A maior parte das casas da região tem uma letra na parede
frontal, feita com lápis de cera
preto. A dos Richart é C. De
acordo com o código estabelecido por geólogos que visitaram
a região, significa que eles só
podem voltar a habitá-la depois
de repararem todos os danos.
Enquanto isso, devem se retirar todos os dias às 19h.
A letra A está em casas consideradas habitáveis; a B, naquelas em que os donos até podem
morar, mas, se chover, devem
sair imediatamente. As com D
estão condenadas -não se pode mais viver ali.

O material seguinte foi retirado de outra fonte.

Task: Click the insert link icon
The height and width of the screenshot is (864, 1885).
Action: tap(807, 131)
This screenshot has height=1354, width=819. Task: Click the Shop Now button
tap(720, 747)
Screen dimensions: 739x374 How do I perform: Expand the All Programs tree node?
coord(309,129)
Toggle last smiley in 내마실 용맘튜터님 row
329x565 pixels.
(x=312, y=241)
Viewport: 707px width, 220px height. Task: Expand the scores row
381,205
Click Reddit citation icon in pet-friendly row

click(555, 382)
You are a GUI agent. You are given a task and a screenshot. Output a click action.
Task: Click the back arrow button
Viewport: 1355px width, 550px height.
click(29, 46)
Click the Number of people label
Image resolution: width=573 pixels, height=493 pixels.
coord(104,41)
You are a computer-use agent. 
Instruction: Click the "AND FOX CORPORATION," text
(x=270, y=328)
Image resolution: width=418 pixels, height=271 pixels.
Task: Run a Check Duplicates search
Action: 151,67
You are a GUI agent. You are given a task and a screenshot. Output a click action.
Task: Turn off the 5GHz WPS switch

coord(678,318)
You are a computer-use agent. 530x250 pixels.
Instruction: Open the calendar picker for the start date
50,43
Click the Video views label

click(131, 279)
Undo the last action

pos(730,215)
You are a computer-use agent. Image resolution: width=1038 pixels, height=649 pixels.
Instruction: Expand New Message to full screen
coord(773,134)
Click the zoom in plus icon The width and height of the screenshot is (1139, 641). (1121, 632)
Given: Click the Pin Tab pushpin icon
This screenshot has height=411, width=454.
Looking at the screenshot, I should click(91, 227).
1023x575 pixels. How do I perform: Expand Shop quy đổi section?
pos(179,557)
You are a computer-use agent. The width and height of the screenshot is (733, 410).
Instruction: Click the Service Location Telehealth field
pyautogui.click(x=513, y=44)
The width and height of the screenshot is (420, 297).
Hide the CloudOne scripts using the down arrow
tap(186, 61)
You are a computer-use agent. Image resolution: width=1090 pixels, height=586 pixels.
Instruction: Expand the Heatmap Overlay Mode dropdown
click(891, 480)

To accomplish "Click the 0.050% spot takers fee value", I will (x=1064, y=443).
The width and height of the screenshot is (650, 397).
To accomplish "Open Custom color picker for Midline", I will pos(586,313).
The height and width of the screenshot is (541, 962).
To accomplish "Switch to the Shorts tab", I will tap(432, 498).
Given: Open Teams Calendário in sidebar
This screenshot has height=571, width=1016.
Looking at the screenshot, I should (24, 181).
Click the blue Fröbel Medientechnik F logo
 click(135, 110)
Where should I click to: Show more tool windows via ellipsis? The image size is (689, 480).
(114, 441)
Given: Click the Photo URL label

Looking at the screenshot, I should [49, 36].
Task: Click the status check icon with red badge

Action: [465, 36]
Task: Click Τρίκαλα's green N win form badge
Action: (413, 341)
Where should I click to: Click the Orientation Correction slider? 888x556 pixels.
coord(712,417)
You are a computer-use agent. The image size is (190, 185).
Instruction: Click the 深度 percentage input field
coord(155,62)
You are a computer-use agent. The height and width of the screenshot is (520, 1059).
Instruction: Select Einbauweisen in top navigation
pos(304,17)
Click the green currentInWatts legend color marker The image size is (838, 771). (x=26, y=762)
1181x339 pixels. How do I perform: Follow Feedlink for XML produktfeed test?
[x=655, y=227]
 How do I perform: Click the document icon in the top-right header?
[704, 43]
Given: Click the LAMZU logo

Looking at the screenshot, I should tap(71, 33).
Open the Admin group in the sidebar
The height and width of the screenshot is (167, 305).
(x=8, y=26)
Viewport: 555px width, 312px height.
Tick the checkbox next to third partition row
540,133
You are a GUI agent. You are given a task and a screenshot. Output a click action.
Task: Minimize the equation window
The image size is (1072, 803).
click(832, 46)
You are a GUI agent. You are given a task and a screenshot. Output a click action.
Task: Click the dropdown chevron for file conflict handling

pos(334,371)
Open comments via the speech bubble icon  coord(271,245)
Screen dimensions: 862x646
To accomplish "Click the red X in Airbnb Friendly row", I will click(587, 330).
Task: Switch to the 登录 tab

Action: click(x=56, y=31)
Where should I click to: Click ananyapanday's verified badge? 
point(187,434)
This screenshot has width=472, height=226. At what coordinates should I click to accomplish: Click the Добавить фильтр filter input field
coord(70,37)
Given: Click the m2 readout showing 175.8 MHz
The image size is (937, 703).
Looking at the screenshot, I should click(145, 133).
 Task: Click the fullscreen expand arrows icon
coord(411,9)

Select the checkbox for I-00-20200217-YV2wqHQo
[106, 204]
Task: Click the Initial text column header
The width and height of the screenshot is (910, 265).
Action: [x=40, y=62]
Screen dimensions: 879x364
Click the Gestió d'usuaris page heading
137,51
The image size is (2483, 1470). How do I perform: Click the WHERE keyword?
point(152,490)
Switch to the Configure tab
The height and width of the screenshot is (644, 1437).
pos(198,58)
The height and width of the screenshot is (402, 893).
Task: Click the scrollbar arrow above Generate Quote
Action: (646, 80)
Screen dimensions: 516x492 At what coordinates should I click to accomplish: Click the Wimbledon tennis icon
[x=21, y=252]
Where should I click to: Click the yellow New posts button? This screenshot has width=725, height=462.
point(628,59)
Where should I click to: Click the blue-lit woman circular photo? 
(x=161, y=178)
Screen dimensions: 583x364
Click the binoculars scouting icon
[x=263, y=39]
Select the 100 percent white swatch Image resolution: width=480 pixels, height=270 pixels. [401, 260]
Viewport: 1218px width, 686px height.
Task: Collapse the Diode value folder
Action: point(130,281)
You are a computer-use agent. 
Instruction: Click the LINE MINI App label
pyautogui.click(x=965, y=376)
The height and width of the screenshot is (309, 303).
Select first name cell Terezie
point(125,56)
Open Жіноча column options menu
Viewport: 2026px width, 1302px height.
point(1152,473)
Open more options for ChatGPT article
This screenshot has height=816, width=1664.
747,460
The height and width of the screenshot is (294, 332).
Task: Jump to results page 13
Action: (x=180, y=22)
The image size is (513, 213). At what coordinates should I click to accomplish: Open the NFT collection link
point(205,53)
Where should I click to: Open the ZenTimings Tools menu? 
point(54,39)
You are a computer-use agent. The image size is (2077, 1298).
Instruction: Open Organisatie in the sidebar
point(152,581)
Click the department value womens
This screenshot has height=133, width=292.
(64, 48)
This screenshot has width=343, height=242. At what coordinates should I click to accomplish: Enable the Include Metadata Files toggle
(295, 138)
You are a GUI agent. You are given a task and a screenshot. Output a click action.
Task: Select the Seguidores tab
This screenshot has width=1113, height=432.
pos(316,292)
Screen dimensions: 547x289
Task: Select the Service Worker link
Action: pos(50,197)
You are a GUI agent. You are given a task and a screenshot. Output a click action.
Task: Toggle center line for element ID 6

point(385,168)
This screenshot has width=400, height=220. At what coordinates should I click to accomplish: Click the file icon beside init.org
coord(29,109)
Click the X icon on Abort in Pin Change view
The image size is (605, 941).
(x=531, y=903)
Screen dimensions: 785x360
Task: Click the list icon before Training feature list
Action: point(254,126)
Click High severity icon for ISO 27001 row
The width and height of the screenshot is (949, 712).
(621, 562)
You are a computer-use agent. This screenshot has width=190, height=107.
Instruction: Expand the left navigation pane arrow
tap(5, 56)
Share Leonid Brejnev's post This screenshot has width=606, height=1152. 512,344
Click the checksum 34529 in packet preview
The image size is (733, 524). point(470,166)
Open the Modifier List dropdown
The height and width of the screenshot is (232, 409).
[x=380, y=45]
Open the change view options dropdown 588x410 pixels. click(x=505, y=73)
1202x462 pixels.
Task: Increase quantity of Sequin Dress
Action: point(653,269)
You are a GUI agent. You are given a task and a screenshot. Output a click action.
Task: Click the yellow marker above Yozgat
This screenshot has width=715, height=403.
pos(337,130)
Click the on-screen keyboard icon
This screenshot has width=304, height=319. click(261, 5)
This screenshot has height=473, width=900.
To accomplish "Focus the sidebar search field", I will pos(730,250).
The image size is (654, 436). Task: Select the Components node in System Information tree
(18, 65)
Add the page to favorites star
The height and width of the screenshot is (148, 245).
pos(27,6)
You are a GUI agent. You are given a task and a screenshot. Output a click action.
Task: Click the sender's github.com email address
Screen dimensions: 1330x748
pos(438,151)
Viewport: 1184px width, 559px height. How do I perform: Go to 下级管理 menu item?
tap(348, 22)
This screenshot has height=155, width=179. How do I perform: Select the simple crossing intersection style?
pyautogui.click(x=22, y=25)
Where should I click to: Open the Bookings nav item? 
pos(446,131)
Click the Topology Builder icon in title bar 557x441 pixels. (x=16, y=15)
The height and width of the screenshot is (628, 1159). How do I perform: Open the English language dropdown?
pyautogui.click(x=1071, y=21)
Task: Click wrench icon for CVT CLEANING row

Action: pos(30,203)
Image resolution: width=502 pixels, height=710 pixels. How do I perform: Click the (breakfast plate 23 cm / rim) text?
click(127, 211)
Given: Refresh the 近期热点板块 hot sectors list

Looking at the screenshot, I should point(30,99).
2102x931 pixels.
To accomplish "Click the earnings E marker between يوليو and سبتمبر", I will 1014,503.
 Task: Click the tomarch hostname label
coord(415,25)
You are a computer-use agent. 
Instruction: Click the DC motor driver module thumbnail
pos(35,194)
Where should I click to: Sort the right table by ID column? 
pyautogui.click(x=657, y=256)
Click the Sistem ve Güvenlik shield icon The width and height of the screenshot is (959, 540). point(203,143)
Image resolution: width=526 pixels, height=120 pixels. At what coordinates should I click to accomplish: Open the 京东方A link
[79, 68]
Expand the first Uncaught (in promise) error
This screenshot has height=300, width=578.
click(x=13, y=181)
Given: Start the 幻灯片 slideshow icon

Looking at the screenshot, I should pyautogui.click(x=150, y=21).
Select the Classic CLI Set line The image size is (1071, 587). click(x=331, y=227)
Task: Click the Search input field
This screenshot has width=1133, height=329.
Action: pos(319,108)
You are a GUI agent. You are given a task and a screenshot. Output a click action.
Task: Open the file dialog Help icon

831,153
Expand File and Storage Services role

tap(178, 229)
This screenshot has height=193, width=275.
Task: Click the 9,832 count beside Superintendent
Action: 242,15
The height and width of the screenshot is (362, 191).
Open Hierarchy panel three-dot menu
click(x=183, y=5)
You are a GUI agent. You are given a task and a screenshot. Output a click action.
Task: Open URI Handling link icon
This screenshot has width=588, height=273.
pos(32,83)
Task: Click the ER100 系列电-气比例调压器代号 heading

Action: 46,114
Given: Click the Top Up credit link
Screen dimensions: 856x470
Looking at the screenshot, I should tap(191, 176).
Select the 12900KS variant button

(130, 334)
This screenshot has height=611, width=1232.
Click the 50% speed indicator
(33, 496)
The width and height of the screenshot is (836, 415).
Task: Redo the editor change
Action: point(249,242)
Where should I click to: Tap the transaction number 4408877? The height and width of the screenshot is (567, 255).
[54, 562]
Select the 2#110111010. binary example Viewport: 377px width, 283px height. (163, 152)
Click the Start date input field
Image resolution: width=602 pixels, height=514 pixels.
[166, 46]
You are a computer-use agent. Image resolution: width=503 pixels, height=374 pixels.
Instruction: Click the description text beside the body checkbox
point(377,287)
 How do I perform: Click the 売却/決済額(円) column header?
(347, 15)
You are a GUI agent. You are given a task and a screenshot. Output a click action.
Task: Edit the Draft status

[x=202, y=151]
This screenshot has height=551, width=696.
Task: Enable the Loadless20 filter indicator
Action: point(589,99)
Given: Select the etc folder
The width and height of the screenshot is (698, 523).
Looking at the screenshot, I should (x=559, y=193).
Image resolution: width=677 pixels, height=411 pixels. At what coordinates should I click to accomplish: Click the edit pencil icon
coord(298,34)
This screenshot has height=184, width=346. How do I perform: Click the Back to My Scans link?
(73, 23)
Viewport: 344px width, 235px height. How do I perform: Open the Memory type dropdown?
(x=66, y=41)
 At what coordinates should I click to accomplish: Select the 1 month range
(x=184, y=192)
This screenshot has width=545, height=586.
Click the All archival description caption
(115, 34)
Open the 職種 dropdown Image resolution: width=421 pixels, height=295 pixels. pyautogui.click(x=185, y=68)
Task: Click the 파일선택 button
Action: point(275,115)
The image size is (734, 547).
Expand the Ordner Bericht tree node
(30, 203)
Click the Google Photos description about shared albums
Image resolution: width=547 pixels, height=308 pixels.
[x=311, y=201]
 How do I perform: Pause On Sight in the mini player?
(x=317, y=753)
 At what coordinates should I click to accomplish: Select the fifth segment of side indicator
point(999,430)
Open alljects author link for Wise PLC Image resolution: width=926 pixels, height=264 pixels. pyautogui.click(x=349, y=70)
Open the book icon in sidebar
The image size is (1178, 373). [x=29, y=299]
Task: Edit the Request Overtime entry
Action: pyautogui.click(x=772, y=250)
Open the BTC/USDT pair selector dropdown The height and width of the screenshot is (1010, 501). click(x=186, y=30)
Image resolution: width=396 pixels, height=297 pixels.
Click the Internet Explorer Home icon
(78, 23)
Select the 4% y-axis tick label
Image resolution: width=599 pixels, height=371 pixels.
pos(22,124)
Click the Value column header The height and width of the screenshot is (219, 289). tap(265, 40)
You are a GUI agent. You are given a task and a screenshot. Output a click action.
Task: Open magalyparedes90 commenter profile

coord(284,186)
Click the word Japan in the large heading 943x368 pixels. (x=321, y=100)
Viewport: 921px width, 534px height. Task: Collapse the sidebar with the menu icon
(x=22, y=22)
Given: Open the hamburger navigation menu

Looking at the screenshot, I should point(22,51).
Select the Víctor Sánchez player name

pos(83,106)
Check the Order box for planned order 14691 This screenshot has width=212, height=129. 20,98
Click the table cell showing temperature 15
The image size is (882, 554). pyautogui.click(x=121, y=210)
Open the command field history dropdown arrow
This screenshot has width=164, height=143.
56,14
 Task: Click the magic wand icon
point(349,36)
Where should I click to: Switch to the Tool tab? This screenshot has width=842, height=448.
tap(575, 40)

São cerca de 18h30 quando o
quarto Papai Noel do dia chega
ao abrigo Cristo Rei, para revolta de alguns voluntários. "Isso
já está virando palhaçada. Tanta coisa para resolver nesse lugar e já desceu velhinho até de
helicóptero. Eles vão ter que arrumar um lugar só para guardar o excesso de bonecas e carrinhos", diz a socióloga paulista
Rose Ferreira, que está mais
preocupada com o cadastramento dos flagelados.
As crianças se dizem muito
felizes. Em frente ao caminhão
de presentes, de onde sai a voz
da cantora Simone, elas entram
várias vezes na fila. "Nunca
passei um Natal assim", diz a
menina Bruna Tolargo, 9.
A iniciativa de presentear as
crianças é de entidades não-governamentais. "A gente costumava escolher um bairro de
Ilhota para ir com o caminhão.
Este ano, com as inundações,
incluímos o abrigo também",
diz o empresário Juliano Bonardi, o Papai Noel.
À beira da Estrada Geral, que
corta uma extensa região de arrozais destruídos, chama a
atenção o jardim da casa do bananeiro João Richarts, letra C.
Ele acrescentou um Papai
Noel meio descadeirado e um
ventilador com pás azuis a um
time de estátuas caídas na lama, brancas de neve e anõezinhos insepultos.